ComponentLabOS executionAnnual cost
Real-world evidence feed Continuous DPDP-compliant pipeline from Apollo EHR (de-identified, federated). Patient-on-drug cohort sized at 5K–50K depending on indication. $0.6M
Multiomics sub-cohort ADR experiencers (~2–5% of treated) characterized via WGS + targeted PGx panel + metabolomics. Agentic anomaly detection over the Atlas baseline. $1.2M
Signal detection QC + Learning Agents continuously refine signal-to-noise. Quarterly signal reports with PGx + ethnicity stratification. Auto-generated CIOMS-format ADR narratives. $0.4M
Regulatory packaging ClinicalBridge quarterly PSUR/PBRER inputs for CDSCO + label-update support packages for FDA/EMA when actionable signal emerges. $0.3M
Total recurring 12–18 month contracts, renew annually $2.5M/yr vs. $10–30M one-off

Revenue to us

  • $2–4M/year active surveillance contract (recurring, high gross margin)
  • $250K–1M per actionable signal (label-update support package)
  • Bundle pricing across a pharma's portfolio (5+ drugs = 30%+ discount, 10x ACV)
  • Atlas enrichment — every PV cohort feeds the Atlas with longitudinal phenotype data; compounds the moat
  • Apollo revenue share: 20–30% of surveillance contract value

Why this works for the pharma buyer

  • Recurring revenue model aligned to pharma's PV budget cycle — easy to procure
  • India-specific PGx signals are not extractable from US/EU databases — uniquely defensible insight
  • Auto-generated CIOMS narratives cut PV writing cost by 60–80%
  • Audit-ready — provenance-signed every step; survives CDSCO + FDA inspection
  • Pre-emptive label refinement protects post-marketing revenue from withdrawal risk

Why this pair of reference programs

Coverage of the drug lifecycle

CDx = pre-approval, high-margin one-shot revenue with long-tail royalties. PV = post-approval, recurring revenue across a pharma's entire portfolio. Together they make us relevant before and after every drug launch.

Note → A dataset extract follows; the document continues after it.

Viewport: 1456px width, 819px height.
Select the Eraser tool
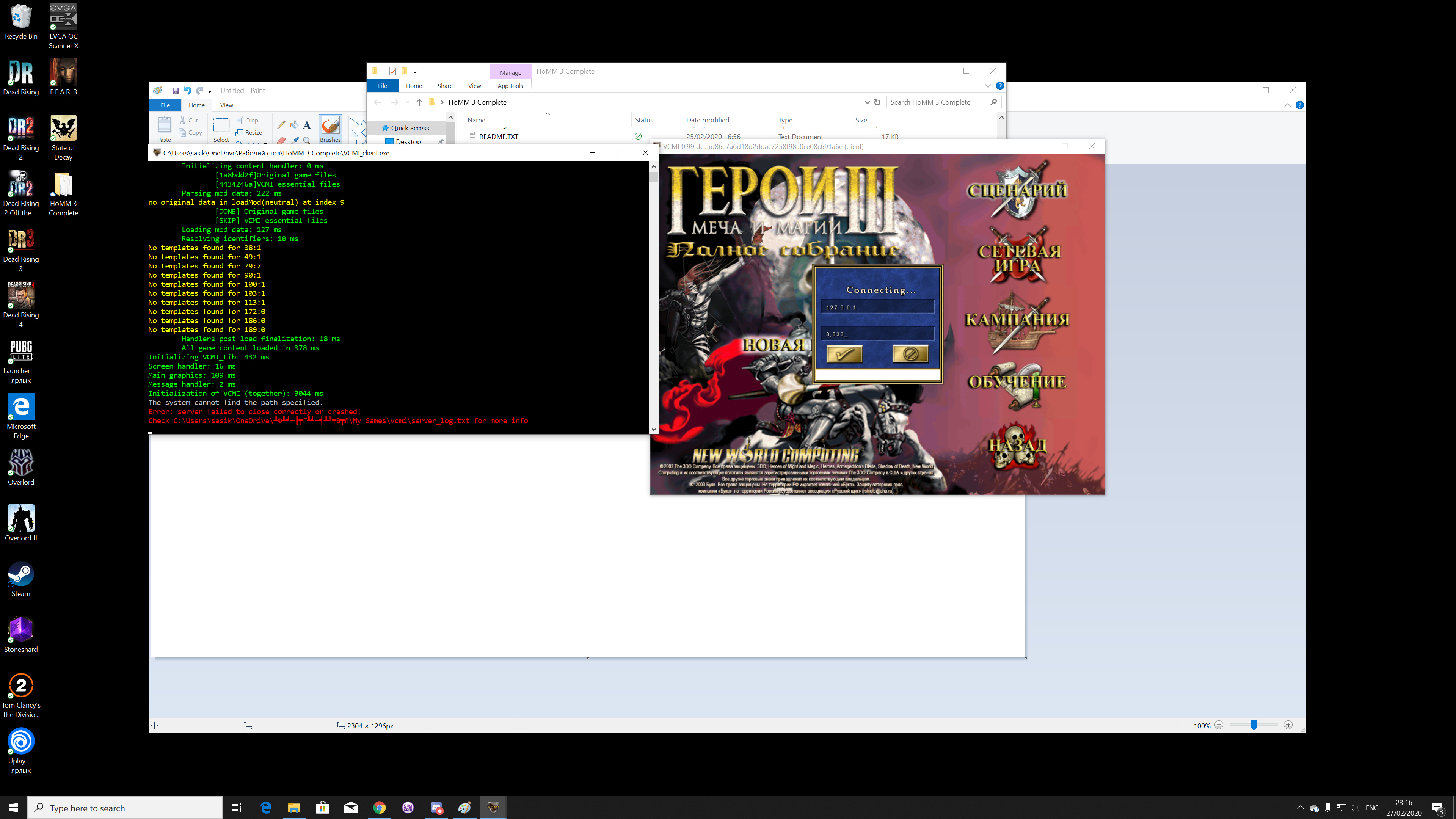[281, 140]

Both anchored on the same substrate

Apollo biobank + LabOS agent mesh + ClinicalBridge — one platform investment, two distinct revenue streams. Marginal cost of adding the second program to an existing customer approaches zero.

Both compound the Atlas

CDx programs deposit deep multiomics + clinical-response data. PV programs deposit longitudinal phenotype + ADR data. The Atlas becomes uniquely complete on both response and safety dimensions — a structural lead that widens with every program.

The Platform Flywheel

More CDx + PV programs → richer Atlas → better India-tuned model → faster discovery → more customers → more programs. The Atlas becomes a $100M+ standalone asset by Year 5; the model becomes the licensable AI substrate of Indian biotech.